For any partition $\mathcal{F}=\{\mathcal{A_1},\ldots,\mathcal{A_m} \}$ of the powerset without the empty set element $\mathcal{P}([n]) \setminus \{\emptyset\}$, and defined $\mathcal{F}_a = \{\mathcal{A} \in \mathcal{F} : \exists B \in \mathcal{A} : a \in B\}$, there exists $x \in [n]$ such that $\vert \mathcal{F}_x \vert \ge \big\lfloor \frac{m}{2} \big\rfloor$.
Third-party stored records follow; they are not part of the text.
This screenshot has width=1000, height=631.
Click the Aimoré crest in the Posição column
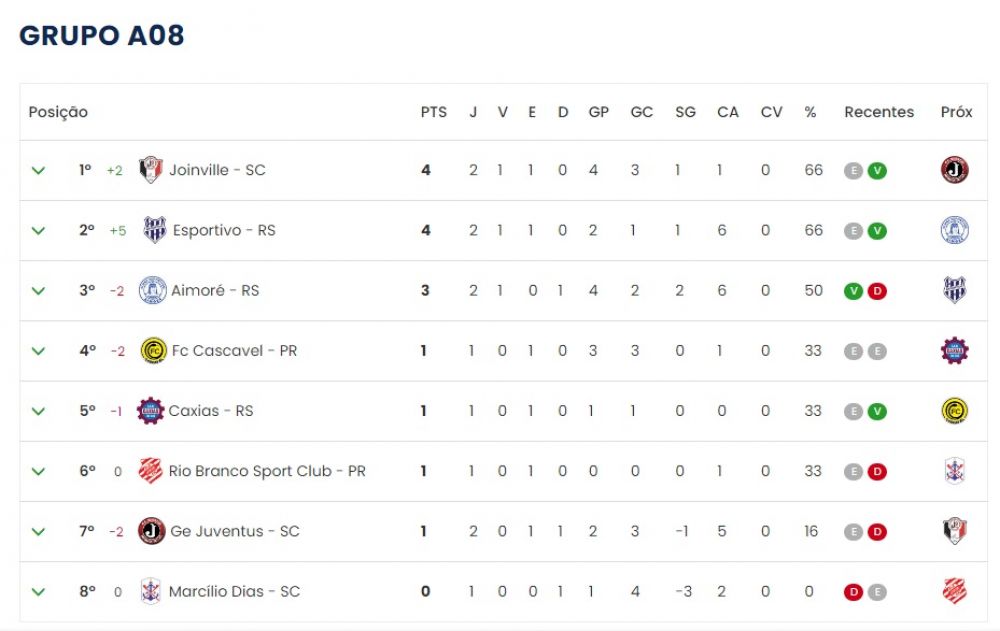click(x=152, y=290)
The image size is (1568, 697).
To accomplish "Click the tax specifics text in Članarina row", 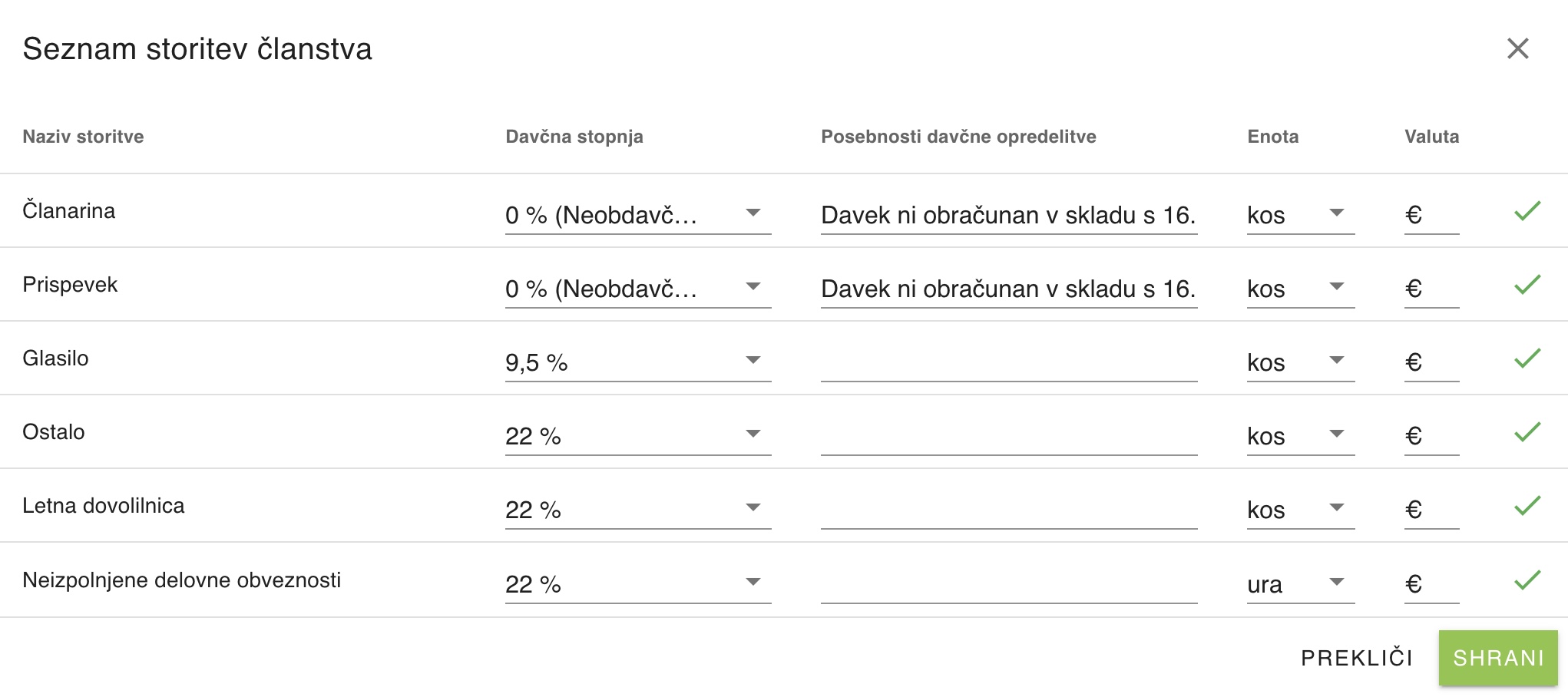I will click(1009, 215).

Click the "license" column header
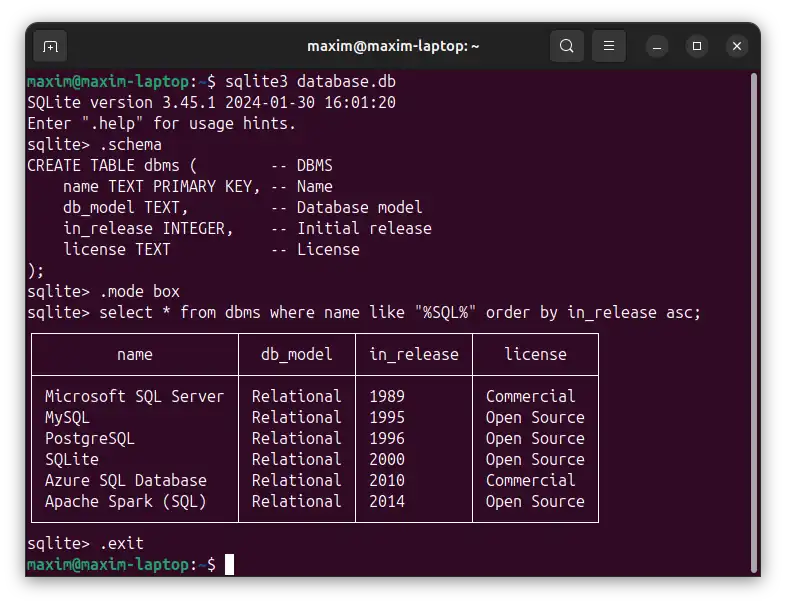coord(535,354)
For example, for $n = 4$, a possible family $\mathcal{F}$ is: $$\{\{\{1\}\}, \{\{2\}\}, \{\{1,3\}, \{2,3\}\}, \{\{4\}\}, \{\{1,4\}, \{2,4\}\}, \{\{1,2\}, \{3\}, \{1,2,3\}, \{1,2,4\}, \{3,4\}, \{1,3,4\}, \{2,3,4\}, \{1,2,3,4\}\}\}$$ with $m = 6$ and $\vert \mathcal{F}_1 \vert = 4 \ge 3$, $\vert\mathcal{F}_2 \vert = 4 \ge 3$, $\vert\mathcal{F}_3 \vert = 2 \lt 3$, $\vert\mathcal{F}_4 \vert = 3 \ge 3$.

I have tested all cases for $n \le 4$, however I don't see how to go further with brute force.

Answer 1

Here is a counterexample for $n=5$. Partition the non-empty subsets of $\{1, \dots, 5\}$ into the singleton subsets and a sixth family containing all the other non-empty subsets. So, $m=6$ and $|\mathcal{F}_i|=2$ for all $i \in [5]$.

Answer 2

Partition the subsets of $\{1,2,\dots, 100\}$ as $\{\mathcal{A_1},\ldots,\mathcal{A_6}\}$ by defining $$\mathcal{A_i}=\{S\in \mathcal{P}([100]) \setminus \{\emptyset\}: \text{all elements of S are} \,\equiv i \pmod{6}\}$$ for $1\le i\le 5$, and letting $\mathcal A_6$ consist of all the remaining subsets. You can check that $|\mathcal F_x|\le 2$ for all $x$, providing a counterexample.